If the whole rotten business seems familiar, that's because it is. At the height of the debate over withdrawing from Vietnam, the Post editorialized: "The threatened bloodbath is less ominous than a continuation of the current bloodletting." About the impending departure of the Americans from Southeast Asia, New York Times columnist Anthony Lewis had this to say: "Some will find the whole bloodbath debate unreal. What future possibility could be more terrible than the reality of what is happening to Cambodia now?" Then, as now, responsibility for the war's outcome lay squarely with its architects.

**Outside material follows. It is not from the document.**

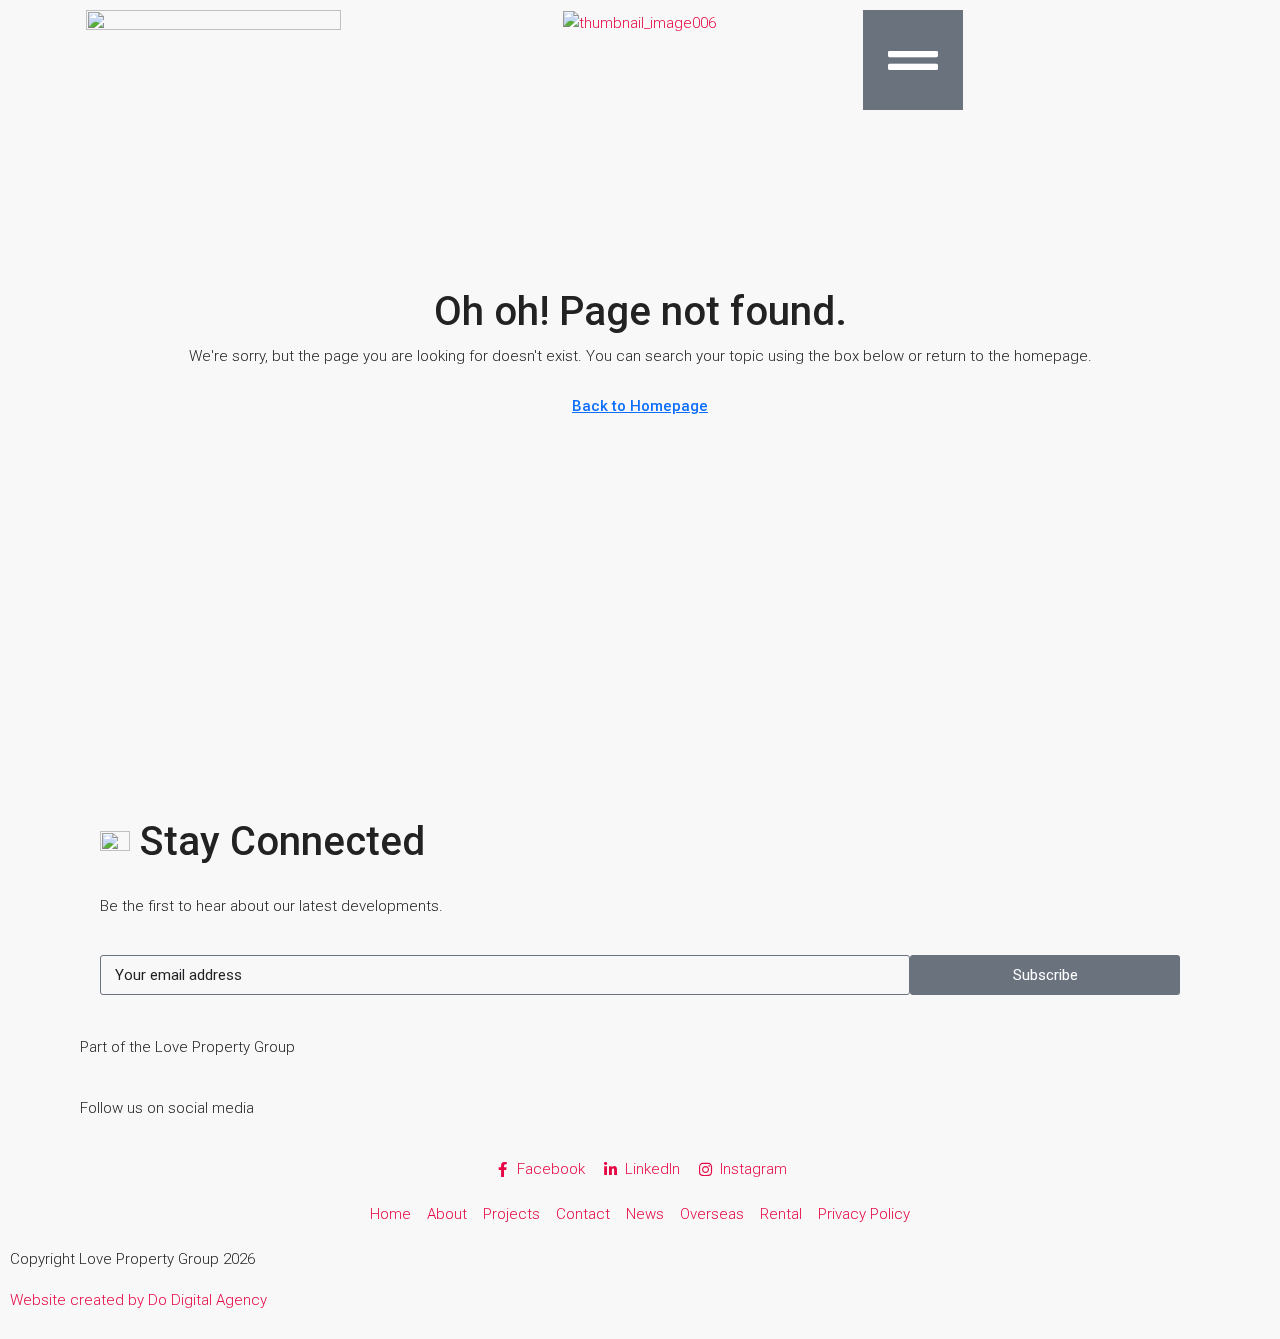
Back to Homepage (640, 406)
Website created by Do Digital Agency (138, 1300)
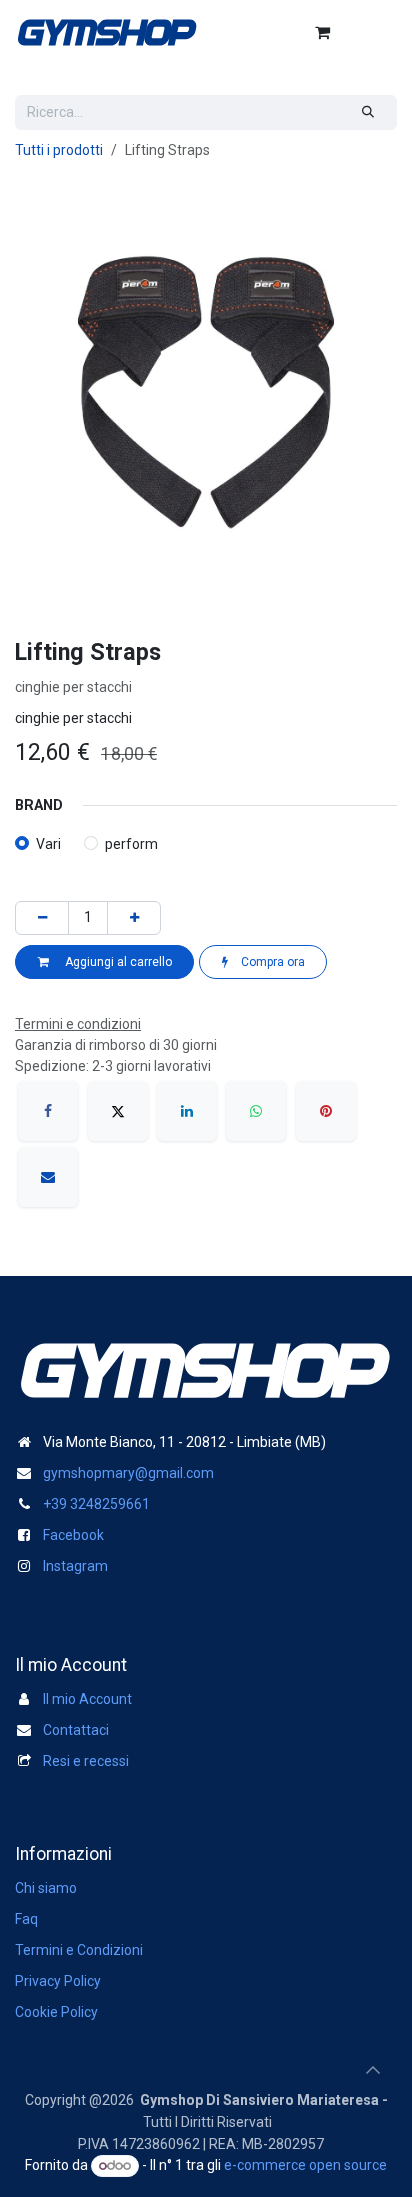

But the war's aftermath also bloodied the hands of critics who insisted on walking away without condition and regardless of consequence.

[A]sk any American officer there and he will tell you that, absent U.S. forces, Iraq's ditches will fill rapidly as the death toll multiplies tenfold. The United States owes Iraq many things. Being an engine of murder isn't one of them.

Surely the Nancy Pelosis, John Murthas, Carl Levins and Harry Reids of the world are aware of the calamity that a withdrawal could unleash on the people of Iraq. Their insistence that we nonetheless get out suggests that they simply don't care.